A few factors have precipitated this decline. Chiefly, he has lost much of the power production that he once provided the Brewers. Across the previous two seasons, he posted a .207 ISO. That has dropped to .159 this year. I could delve into the possible causes of that — the whole hip-injury thing generally doesn’t do wonders for a hitter’s swing — but I’d instead like to focus on its possible ramifications on another part of Gomez’s game, his walk rate. In his elite years, Gomez took free passes in a respectable 6.8 percent of his plate appearances. This season, though, that clip has descended to 3.8 percent, sucking the life out of his on-base percentage (and, consequently, his overall WARP).

When a hitter struggles at the plate, the thinking typically goes, he will begin to lose patience. He begins swinging at bad pitches more often, hoping to get himself going — in sports jargon, he’ll press. Breaking down Gomez’s peripherals, it’s clear that common aphorism has held true for him.

First, let’s look at counts with zero balls. In those, Gomez has not notably changed his plate discipline:

Year(s) O-Swing% (0 Balls) Zone% (0 Balls) xStr% (0 Balls)
2013-2014 37.7% 35.3% 59.7%
2015 38.3% 29.9% 56.8%

Together with fewer pitches in the zone, Gomez has actually garnered more balls than usual in these counts. We see an even better trend for one-ball counts, in which his control of the zone has not only stayed the same, but has improved:

Year(s) O-Swing% (1 Ball) Zone% (1 Ball) xStr% (1 Ball)
2013-2014 43.9% 32.1% 61.9%
2015 39.0% 31.8% 58.4%

Again, Gomez owns a lower strike rate in the present campaign than in past ones. With this seemingly bettered approach to guide him, why has Gomez taken fewer free trips to first?

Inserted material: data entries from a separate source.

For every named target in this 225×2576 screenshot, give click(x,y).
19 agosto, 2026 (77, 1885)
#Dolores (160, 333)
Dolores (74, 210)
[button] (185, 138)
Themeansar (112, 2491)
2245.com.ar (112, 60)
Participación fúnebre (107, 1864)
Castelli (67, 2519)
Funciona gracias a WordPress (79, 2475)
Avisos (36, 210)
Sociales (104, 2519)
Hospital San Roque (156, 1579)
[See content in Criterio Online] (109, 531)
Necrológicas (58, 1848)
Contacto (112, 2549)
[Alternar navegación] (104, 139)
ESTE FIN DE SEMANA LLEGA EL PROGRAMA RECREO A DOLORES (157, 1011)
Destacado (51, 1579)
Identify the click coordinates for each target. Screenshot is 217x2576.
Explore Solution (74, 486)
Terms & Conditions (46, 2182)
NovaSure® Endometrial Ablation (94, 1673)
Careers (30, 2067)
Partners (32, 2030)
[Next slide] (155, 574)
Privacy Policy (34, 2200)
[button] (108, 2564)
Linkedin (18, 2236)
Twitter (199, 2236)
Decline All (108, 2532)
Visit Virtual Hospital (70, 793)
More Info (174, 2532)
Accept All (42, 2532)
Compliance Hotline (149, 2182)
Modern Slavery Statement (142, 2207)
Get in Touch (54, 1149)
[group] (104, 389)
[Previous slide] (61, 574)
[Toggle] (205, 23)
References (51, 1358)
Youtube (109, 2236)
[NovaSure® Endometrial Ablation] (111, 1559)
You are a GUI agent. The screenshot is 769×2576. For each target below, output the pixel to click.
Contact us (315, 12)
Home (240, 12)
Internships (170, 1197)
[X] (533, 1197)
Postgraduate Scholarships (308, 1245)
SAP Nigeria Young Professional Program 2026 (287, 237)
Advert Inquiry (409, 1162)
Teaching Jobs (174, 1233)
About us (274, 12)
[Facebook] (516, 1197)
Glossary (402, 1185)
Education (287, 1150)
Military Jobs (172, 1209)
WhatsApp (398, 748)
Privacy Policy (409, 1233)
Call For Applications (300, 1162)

It’s simple: From two balls on out, Gomez has crumbled. He’s offered at far more bad pitches in two-ball counts:

Year(s) O-Swing% (2 Balls) Zone% (2 Balls) xStr% (2 Balls)
2013-2014 42.3% 40.4% 65.6%
2015 60.6% 21.8% 69.2%

And in three-ball counts:

Year(s) O-Swing% (3 Balls) Zone% (3 Balls) xStr% (3 Balls)
2013-2014 47.7% 47.4% 72.5%
2015 74.3% 36.4% 83.6%

In the beginning of his at-bats, the numbers suggest that Gomez has kept his poise. Once he feels that he’ll get a pitch to hit, though, he completely abandons any semblance of a plan at the plate.

Following this exercise, of course, we arrive at the question of cause. The aforementioned hip ailment continues to hamper Gomez — it kept him out of the lineup until just last week — and unless he convalesces fully, the clout he displayed last year and the year prior probably won’t reappear. Should this occur, he’ll presumably remain an impatient hacker — albeit one with legitimate value — as he’s been thus far in 2015.

Gomez took a huge step forward with the Brewers a few years ago and sustained that success for far longer than most late-career breakouts last. No one could fault him for depreciating a bit in his late-20s, especially given the fact that he didn’t bring upon himself the (likely) impetus of his hard times. As he continues to age, though, he’ll have to play through more and more injuries, and his ability to adjust to that may determine the outcome of his career. If he keeps up this pace, it certainly won’t end well for him.